Search the data below for lines that include the word "computer" and state how many there are, nothing else.
(RECORD EXTRACTS begins)
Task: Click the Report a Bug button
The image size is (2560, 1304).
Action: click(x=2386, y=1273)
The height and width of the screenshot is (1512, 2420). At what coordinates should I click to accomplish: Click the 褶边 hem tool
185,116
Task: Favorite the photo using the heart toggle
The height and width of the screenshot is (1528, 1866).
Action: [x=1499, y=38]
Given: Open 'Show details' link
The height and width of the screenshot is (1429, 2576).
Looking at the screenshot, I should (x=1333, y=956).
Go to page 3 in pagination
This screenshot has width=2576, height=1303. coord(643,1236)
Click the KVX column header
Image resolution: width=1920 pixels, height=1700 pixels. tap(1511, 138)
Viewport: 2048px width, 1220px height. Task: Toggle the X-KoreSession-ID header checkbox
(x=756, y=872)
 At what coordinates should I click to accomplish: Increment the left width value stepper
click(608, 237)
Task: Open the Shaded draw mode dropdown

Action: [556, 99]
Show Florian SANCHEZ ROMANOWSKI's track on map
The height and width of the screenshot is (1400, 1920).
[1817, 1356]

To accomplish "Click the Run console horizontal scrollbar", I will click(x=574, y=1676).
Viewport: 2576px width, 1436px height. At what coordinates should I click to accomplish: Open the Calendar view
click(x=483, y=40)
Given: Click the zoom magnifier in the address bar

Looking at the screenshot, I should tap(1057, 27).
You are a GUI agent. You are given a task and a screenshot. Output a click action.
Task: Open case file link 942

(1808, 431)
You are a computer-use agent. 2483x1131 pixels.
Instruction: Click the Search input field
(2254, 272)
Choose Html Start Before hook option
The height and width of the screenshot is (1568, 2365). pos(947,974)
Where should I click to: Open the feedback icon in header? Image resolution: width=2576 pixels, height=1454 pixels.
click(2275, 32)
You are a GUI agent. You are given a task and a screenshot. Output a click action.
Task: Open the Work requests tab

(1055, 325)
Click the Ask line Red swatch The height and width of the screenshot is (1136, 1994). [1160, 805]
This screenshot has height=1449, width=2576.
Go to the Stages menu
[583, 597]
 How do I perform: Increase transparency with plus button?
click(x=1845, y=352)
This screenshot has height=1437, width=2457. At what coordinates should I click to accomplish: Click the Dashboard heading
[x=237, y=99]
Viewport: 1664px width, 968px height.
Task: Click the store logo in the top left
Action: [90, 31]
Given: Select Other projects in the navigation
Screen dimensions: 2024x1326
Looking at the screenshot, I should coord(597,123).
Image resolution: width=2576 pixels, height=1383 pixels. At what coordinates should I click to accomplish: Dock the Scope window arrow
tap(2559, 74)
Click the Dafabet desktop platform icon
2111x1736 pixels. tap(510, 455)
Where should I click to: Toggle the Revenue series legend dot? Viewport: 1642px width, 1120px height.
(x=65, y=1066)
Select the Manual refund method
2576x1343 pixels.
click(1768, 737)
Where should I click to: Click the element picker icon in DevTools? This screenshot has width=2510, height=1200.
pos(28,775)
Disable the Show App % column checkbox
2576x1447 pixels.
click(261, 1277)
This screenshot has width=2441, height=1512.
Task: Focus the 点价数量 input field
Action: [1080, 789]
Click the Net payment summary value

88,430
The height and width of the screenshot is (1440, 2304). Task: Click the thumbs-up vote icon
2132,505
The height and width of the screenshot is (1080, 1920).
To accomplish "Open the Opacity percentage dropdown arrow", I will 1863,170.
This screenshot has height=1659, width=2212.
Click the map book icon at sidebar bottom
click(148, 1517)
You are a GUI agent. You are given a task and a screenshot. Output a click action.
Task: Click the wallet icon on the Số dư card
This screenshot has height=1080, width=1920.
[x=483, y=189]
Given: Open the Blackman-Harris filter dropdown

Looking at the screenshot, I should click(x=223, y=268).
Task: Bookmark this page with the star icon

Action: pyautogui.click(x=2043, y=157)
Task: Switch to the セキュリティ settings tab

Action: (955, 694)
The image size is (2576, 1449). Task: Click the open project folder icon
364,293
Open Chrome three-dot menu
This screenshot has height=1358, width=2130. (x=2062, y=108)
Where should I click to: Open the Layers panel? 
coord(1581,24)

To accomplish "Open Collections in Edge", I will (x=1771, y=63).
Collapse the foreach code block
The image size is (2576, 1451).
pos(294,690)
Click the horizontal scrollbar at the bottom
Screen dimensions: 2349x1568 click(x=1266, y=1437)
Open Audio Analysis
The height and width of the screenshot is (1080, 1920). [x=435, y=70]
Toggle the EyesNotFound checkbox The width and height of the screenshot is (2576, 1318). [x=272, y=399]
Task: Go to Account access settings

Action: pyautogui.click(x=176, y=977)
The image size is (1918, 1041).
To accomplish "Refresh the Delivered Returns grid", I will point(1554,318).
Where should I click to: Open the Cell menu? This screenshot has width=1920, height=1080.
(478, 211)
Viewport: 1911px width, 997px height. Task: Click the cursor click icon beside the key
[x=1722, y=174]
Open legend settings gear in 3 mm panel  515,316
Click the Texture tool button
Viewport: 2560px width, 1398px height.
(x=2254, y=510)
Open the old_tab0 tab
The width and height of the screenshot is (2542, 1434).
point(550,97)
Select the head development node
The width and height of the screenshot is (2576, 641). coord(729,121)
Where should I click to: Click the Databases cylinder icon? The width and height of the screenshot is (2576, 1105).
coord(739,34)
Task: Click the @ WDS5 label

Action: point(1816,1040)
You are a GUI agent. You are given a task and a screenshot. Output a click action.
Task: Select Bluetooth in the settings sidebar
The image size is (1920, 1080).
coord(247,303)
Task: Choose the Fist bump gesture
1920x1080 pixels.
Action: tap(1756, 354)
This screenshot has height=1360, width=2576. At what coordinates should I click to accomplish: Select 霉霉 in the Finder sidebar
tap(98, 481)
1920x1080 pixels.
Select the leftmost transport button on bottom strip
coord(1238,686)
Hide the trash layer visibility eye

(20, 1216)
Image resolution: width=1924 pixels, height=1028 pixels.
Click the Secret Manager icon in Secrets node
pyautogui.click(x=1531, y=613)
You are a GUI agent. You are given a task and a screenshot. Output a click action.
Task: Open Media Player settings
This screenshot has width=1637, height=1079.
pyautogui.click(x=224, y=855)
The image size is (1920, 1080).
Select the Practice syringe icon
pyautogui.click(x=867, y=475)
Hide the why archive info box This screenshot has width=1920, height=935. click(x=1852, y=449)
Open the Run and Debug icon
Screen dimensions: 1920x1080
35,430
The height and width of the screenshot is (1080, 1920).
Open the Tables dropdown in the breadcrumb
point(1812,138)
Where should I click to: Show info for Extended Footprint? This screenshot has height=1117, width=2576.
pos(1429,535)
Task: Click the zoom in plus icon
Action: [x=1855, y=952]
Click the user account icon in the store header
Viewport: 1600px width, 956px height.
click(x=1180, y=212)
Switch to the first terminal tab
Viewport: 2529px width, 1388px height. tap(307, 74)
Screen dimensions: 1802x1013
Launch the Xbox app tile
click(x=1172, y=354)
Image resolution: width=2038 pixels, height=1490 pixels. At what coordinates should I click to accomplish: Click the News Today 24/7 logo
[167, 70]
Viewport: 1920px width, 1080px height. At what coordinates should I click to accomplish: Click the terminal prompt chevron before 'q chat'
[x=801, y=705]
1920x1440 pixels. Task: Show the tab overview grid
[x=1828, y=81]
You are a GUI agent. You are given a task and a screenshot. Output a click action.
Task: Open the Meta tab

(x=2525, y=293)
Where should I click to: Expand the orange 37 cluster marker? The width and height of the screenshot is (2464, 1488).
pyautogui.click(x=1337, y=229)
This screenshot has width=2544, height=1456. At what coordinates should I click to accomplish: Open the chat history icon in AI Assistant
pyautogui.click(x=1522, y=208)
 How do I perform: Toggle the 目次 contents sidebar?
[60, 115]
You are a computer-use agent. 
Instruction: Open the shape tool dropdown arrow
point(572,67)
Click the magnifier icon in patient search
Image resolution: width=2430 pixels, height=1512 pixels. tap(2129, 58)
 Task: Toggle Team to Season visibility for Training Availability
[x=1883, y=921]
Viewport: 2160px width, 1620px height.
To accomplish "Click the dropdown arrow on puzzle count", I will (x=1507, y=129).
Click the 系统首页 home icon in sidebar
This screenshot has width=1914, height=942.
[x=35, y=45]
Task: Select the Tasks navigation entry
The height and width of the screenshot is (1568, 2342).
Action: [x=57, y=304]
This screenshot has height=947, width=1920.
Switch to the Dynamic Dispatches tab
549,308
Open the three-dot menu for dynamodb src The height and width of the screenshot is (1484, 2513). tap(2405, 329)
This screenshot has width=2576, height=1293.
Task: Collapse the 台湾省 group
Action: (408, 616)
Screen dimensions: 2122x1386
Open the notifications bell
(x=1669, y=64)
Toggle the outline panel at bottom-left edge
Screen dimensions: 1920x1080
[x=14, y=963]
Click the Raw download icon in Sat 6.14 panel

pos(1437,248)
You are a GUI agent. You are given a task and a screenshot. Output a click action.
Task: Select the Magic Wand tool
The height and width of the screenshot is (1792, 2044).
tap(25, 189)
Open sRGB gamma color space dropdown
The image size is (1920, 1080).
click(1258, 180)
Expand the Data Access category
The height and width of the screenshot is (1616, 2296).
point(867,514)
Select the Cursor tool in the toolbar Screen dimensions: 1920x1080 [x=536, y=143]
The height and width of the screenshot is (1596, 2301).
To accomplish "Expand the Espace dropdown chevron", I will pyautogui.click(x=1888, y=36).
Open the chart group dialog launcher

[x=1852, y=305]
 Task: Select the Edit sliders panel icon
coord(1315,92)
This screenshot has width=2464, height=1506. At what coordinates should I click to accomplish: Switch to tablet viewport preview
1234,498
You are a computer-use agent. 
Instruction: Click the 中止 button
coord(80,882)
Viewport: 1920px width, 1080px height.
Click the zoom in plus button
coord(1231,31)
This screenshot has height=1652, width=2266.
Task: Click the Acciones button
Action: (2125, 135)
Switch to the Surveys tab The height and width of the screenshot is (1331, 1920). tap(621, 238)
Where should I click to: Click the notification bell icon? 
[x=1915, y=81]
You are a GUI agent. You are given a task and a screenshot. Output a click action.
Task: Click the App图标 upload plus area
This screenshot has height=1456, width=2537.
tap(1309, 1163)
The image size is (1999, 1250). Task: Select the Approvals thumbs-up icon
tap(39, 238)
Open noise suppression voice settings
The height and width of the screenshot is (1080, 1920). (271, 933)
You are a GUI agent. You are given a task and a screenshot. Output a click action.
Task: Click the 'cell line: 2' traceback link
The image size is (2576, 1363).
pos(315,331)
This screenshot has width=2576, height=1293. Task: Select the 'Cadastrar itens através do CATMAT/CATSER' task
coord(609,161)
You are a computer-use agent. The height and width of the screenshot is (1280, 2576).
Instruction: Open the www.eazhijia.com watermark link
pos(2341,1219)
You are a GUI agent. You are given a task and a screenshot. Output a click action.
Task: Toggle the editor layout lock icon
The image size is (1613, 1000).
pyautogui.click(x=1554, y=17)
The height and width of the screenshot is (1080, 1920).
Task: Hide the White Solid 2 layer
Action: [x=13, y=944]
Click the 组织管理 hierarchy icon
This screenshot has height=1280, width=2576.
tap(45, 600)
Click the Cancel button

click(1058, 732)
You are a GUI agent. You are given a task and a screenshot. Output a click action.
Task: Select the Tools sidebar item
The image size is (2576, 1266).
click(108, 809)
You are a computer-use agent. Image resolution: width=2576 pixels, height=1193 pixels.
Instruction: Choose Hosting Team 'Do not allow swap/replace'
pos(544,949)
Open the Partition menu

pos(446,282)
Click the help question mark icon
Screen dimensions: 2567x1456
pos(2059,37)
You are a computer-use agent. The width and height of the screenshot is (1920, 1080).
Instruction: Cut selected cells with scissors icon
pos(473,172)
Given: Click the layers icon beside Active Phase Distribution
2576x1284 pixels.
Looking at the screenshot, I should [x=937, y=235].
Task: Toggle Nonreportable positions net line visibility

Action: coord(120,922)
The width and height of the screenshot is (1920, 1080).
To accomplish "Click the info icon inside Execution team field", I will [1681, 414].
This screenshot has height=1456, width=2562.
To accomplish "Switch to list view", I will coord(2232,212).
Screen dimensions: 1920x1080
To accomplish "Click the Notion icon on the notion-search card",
(RECORD EXTRACTS ends)
ANSWER SPACE: 6